_Problem description_
Using the records that appear below, write out exactly the lines from the one with "Legal notice (418, 2563)" through the one with "Jelly Kvlt (69, 2552)", keeping both end lines.

(Extracted entries)

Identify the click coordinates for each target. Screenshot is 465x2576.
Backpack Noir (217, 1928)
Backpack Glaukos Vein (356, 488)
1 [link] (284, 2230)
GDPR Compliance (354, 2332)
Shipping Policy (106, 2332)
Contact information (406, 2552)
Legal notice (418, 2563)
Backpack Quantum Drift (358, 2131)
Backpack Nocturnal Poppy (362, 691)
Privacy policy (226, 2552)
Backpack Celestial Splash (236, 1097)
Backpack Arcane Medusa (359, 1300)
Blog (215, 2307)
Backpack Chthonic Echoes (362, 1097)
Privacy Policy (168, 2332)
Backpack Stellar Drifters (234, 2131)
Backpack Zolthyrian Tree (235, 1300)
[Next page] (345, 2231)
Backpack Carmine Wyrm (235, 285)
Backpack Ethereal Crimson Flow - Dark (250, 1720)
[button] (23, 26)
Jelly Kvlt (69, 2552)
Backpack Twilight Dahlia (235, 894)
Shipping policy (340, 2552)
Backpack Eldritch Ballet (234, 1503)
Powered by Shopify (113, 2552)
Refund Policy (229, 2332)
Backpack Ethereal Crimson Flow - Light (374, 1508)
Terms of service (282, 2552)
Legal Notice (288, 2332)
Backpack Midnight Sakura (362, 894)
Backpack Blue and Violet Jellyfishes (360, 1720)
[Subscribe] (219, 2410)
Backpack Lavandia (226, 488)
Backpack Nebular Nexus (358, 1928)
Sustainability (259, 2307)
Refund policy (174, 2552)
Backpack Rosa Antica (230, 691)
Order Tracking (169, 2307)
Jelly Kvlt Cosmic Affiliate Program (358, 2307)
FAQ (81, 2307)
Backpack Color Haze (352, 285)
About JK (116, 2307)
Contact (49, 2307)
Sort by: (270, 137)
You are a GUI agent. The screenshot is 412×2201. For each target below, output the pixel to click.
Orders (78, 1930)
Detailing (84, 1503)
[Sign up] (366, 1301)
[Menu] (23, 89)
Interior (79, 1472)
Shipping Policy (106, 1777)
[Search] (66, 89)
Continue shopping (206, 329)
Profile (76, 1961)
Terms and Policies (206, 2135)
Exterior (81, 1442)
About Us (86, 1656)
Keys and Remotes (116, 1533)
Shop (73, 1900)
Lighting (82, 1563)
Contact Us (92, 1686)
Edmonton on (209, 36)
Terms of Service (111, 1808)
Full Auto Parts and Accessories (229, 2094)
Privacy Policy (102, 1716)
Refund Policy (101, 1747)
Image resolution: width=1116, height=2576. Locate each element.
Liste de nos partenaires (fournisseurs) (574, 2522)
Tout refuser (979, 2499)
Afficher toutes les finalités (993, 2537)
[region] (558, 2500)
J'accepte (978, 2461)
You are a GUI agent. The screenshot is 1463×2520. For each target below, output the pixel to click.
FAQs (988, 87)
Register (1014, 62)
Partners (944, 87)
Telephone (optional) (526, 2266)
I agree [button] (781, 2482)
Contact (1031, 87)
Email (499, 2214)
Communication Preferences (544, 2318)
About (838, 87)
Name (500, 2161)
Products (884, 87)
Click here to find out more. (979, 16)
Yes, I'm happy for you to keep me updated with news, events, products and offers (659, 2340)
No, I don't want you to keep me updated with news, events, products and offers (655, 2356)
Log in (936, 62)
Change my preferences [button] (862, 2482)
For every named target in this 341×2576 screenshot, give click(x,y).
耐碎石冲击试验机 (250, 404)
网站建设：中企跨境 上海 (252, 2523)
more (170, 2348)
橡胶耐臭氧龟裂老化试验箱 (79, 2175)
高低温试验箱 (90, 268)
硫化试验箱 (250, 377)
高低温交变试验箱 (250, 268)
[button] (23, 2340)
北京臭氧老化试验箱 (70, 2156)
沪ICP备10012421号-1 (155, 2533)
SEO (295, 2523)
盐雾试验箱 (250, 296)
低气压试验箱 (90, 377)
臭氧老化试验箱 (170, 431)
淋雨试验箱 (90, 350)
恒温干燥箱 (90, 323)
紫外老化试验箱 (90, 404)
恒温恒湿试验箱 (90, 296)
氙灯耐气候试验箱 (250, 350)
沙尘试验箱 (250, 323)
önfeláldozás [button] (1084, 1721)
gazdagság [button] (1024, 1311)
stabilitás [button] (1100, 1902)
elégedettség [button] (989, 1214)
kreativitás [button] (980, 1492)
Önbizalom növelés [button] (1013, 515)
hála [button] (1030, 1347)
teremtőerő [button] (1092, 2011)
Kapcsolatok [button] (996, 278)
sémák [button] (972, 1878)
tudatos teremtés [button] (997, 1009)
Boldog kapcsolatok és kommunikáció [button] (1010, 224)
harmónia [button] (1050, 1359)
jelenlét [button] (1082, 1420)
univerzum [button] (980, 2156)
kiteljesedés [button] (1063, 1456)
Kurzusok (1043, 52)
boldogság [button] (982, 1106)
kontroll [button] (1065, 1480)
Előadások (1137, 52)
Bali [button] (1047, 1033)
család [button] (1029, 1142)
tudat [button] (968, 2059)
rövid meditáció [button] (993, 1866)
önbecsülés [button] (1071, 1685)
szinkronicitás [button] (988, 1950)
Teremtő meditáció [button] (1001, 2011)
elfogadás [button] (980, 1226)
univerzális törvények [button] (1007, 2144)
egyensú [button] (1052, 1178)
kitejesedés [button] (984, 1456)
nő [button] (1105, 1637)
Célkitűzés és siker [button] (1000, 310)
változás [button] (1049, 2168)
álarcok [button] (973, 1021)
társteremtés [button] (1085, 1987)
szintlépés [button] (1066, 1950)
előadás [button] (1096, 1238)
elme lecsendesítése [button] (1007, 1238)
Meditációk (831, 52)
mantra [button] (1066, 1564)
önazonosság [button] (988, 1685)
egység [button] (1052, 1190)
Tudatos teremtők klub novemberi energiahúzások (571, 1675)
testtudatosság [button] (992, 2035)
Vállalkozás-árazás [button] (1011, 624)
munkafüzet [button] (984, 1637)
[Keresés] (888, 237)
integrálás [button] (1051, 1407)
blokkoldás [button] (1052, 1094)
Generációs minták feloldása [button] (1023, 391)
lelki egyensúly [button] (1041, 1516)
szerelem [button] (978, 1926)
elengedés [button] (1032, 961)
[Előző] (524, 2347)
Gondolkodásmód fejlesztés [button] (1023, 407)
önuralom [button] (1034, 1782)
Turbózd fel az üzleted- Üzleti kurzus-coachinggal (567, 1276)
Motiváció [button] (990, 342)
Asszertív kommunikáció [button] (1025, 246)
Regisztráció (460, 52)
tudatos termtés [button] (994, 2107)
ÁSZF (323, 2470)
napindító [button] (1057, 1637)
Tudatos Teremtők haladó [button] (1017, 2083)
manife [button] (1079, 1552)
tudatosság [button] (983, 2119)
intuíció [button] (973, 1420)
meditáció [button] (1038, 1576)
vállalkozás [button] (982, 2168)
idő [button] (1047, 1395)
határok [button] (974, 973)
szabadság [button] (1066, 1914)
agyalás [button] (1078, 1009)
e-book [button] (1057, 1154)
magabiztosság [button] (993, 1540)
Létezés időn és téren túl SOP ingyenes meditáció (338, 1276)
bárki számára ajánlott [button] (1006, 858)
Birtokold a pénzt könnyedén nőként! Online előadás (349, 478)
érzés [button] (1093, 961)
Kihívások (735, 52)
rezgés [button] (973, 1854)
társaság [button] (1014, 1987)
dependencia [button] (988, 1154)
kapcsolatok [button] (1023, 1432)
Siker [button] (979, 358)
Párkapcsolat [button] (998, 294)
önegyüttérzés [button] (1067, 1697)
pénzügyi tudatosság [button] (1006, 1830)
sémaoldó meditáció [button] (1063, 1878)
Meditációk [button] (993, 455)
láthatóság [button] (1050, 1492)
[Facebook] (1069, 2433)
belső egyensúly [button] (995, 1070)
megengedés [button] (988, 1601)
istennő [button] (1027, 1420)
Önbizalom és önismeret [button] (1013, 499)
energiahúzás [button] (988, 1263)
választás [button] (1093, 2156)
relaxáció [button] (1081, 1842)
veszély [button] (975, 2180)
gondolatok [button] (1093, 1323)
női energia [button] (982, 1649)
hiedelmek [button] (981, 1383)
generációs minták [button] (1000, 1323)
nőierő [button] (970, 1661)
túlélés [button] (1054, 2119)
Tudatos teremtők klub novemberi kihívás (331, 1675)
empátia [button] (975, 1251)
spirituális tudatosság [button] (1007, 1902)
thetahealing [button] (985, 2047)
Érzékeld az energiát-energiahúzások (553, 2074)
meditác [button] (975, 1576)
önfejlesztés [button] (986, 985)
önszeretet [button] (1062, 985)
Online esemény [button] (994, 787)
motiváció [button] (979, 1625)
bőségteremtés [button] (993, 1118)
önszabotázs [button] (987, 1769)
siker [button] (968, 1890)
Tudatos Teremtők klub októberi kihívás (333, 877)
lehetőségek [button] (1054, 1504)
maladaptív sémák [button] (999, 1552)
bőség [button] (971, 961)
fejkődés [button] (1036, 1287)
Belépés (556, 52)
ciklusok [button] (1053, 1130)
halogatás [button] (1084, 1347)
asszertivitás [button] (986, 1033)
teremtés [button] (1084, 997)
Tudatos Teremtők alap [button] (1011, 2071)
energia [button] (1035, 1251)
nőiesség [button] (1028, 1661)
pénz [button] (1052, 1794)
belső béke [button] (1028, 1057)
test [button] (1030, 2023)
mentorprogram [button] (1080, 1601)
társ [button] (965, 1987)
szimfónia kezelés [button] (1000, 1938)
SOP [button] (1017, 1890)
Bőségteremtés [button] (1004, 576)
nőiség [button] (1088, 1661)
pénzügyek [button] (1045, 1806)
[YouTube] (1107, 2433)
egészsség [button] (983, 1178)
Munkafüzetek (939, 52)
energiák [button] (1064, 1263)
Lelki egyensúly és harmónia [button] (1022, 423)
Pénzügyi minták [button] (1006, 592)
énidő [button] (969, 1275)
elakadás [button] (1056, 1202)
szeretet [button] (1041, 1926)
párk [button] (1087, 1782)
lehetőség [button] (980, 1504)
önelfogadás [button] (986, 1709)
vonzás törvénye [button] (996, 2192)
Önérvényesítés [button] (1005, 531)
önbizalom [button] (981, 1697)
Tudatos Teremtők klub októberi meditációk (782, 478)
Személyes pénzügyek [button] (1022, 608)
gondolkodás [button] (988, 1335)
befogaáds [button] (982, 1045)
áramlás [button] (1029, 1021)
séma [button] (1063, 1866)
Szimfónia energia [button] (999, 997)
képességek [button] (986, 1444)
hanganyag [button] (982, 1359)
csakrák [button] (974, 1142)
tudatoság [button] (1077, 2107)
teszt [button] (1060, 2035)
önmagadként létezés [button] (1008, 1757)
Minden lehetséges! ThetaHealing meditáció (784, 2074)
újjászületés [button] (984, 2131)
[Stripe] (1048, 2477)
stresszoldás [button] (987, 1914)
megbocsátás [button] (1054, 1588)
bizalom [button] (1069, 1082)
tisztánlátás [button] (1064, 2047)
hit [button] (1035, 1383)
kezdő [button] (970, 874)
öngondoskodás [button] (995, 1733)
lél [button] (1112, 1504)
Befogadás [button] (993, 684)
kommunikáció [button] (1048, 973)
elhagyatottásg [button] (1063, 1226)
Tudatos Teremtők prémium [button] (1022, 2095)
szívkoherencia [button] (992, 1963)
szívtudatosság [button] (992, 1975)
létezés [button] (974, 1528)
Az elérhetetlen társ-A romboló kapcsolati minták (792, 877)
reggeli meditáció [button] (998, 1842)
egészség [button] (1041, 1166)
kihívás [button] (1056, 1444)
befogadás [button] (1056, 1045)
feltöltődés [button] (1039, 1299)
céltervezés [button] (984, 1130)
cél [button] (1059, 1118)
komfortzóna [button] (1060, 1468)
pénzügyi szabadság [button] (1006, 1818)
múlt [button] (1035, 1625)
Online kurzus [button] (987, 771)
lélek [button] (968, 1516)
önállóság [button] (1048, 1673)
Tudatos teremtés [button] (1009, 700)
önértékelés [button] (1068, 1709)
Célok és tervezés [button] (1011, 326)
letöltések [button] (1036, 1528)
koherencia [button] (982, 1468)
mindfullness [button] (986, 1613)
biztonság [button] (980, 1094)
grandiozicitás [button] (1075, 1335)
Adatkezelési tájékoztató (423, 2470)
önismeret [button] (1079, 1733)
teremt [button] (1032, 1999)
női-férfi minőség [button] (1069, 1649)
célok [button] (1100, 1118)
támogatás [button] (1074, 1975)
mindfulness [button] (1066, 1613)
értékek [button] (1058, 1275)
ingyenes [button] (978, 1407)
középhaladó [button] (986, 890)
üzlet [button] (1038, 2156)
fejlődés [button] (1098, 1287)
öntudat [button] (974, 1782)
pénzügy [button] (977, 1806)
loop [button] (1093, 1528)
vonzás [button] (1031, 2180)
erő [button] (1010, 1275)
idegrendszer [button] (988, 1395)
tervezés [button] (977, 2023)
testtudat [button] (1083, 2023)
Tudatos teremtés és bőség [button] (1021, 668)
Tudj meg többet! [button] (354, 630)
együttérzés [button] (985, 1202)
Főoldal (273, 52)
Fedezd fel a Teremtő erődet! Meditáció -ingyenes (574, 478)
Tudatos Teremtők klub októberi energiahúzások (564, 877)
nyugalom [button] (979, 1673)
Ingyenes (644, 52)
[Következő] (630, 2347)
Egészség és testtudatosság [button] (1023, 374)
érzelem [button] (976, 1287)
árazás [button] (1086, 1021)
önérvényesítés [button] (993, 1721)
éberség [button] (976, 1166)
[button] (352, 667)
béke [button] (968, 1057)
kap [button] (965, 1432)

(End Extracted entries)

_Reply_
Legal notice (418, 2563)
Backpack Quantum Drift (358, 2131)
Backpack Nocturnal Poppy (362, 691)
Privacy policy (226, 2552)
Backpack Celestial Splash (236, 1097)
Backpack Arcane Medusa (359, 1300)
Blog (215, 2307)
Backpack Chthonic Echoes (362, 1097)
Privacy Policy (168, 2332)
Backpack Stellar Drifters (234, 2131)
Backpack Zolthyrian Tree (235, 1300)
[Next page] (345, 2231)
Backpack Carmine Wyrm (235, 285)
Backpack Ethereal Crimson Flow - Dark (250, 1720)
[button] (23, 26)
Jelly Kvlt (69, 2552)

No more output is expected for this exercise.